Public college in Gaspé, Quebec

Cégep de la Gaspésie et des Îles is a bilingual college of general and vocational education (known by the French acronym CEGEP), with an English section, in Gaspé, Quebec, Canada. The CEGEP is affiliated with the ACCC, and CCAA.

==Campus==
The principal campus in Gaspé. It has five campuses, in Gaspé, Carleton, Grande-Rivière, Îles-de-la-Madeleine and Montreal.

The Fisheries Centre is in Grande-Rivière, Quebec. The Centre d'études Collégiales des Îles is in the Magdalen Islands. The Centre d'études Collégiales is in Carleton-sur-Mer, Quebec. The Montreal Campus was created in partnership with the private Matrix College to welcome international students and only offers courses in English.

==Mission==
The mission is to offer general and professional collegial level education.

==History==
The Ministry of Education for Quebec was created in 1964. The regional school commissions of the Baie-des-Chaleurs, and the Peninsula were created in 1964 to serve the Gaspésie–Îles-de-la-Madeleine region at the primary and high school level. In 1967, several institutions were merged and became public ones, when the Quebec system of CEGEPs was created, a network of public colleges throughout the province. In Quebec City, the ministry decided against a public college in the Gaspésie. Consequently, students were to be sent to the Collège de Rimouski for highschool. The Centre spécialisé des pêches in Grande-Rivière was founded in 1983. The Centre des Îles was created in the Magdalen Islands in 1983. In 1989 the Centre de Carleton was created in the Chaleur Bay. The University du Québec in Rimouski (UQAR) decentralized its teaching and developed part-time programs between La Pocatière and Gaspé, including the Magdalen Islands and the Hauterive area since 1969. In 1971, a partnership agreement was signed between UQAR and the continuing education college services regarding adult education. In 1974 the UQAR began to decentralize part-time education. Three regional offices: in Gaspé, Carleton and Matane were created. In 2015, the Cégep de la Gaspésie et des Iles formed a partnership with Matrix College of Management, Technology and Healthcare Inc., a private college, to open its Montreal Campus. The campus offers programs in business, technology and healthcare.
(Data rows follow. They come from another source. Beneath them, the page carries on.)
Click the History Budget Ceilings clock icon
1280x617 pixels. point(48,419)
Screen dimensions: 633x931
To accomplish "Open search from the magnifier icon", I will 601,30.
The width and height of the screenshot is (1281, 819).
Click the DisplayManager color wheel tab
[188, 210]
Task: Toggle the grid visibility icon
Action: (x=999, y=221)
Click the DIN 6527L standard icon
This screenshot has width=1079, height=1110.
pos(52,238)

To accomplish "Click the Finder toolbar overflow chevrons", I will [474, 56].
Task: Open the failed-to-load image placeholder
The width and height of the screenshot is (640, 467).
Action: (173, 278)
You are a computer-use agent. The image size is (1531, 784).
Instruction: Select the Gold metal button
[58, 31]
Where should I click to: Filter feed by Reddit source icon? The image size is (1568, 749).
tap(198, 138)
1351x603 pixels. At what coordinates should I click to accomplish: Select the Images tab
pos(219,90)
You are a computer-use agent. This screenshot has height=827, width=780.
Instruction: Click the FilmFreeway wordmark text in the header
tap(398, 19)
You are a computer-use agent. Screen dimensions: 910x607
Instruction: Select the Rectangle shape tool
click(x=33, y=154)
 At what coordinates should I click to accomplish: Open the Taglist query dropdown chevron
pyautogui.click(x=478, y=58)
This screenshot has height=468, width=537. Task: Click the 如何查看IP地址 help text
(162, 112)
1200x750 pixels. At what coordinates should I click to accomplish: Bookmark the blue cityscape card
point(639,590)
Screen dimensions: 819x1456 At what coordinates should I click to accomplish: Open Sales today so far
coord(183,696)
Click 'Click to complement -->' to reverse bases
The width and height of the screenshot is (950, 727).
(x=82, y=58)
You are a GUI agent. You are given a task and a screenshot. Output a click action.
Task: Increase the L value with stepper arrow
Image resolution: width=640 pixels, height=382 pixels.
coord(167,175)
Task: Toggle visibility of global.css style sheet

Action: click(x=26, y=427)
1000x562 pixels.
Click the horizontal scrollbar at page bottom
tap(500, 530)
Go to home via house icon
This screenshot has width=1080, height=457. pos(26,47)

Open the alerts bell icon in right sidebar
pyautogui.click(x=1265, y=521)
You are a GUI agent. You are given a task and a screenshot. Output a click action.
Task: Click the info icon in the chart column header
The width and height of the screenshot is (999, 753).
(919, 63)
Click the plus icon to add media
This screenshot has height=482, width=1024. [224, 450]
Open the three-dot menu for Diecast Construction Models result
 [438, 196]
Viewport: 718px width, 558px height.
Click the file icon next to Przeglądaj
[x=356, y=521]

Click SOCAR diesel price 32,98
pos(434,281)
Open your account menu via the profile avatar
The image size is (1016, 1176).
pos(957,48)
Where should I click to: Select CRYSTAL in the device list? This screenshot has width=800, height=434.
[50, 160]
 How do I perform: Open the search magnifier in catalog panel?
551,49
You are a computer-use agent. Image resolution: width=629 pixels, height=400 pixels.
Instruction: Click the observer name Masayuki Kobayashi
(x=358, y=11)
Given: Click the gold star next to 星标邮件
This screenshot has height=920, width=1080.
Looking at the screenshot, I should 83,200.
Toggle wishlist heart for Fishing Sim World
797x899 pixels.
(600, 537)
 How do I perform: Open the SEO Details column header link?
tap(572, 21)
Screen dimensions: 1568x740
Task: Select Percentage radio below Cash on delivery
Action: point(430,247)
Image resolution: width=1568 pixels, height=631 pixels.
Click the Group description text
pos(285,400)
In 2020, the CEGEP attracted controversy regarding its practice of recruiting Indian students.

==Programs==
The CEGEP offers two types of programs: pre-university and technical. The pre-university programs, which take two years to complete, cover the subject matters which roughly correspond to the additional year of high school given elsewhere in Canada in preparation for a chosen field in university. The technical programs, which take three-years to complete, apply to students who wish to pursue a skilled trade. In addition, continuing education and services to business are provided.